Tuesday, May 10, 2011

Clean Clean Clean

I know I posted about this before. But, honestly, how I felt then has nothing on what's going on now. My nesting instinct is in full force.

The nursery is 100% done! Everything is set up and ready for the baby. However, every time I go in there to look around or adjust something, I have to vacuum and dust it again. I vacuum in there every other day, if not
every day. I can't explain why. For some reason my brain screams at me that the room must be PERFECT so that when I bring her home it's clean and ready.

The same goes for the rest of the house. I walk around tidying, dusting, sweeping, and obsessing over every little thing that gets moved out of place. The vacuum is attached to me and I carry it everywhere. When I do laundry I actually put the clothes away instead of leaving them folded in the laundry room (then wipe everything down and do the floors). I've pulled out everything in every cabinet and cupboard and reorganized and cleaned it. I've been purging things we don't use. My pile for the Goodwill is growing into a mountain. If I haven't used it since we've moved in then I want it gone. The garage is cleaned and reorganized and I've just given the basement another overhaul: purging and cleaning and reorganizing.
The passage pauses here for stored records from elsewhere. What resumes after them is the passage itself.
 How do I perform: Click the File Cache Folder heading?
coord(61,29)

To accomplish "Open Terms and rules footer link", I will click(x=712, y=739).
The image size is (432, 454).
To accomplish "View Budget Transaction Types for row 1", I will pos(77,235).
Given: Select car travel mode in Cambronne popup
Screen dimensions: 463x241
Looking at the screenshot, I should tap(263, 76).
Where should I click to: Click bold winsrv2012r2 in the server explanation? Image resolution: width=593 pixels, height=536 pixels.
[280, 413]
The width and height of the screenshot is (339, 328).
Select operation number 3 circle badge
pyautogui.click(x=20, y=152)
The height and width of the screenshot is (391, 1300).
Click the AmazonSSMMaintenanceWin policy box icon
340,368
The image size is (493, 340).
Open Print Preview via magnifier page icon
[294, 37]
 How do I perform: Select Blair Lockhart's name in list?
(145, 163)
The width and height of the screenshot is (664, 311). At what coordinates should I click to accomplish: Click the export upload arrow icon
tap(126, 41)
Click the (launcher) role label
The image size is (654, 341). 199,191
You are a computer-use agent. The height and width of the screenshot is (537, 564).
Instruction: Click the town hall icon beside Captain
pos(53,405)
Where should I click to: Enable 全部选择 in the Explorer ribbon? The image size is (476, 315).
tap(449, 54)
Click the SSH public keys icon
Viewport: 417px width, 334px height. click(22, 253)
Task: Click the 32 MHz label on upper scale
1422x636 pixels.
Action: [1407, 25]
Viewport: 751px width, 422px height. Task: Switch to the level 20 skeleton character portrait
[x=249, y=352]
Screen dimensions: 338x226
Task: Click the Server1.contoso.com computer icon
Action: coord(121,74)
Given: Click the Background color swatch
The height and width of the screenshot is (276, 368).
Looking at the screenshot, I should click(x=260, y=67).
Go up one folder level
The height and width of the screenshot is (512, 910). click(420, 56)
My house is spotless. The Pope could eat off my floors and drink from my toilet. Yet I still find myself dealing with this obsession. I want to bring my daughter home to a clean house. I don't want to be sitting in the hospital worrying about coming home to a mess. The last thing I want is to walk through the front door with my newborn and feel like I have to clean. I feel that by keeping my house in a constant state of cleanliness it helps to calm my nerves and help me relax a bit. At this point, every form of stress relief helps.

1 comment:

  1. i wish i could hire you to help me out with some of my cleaning. i can't ever seem to find the time (and will) to get down to doing it!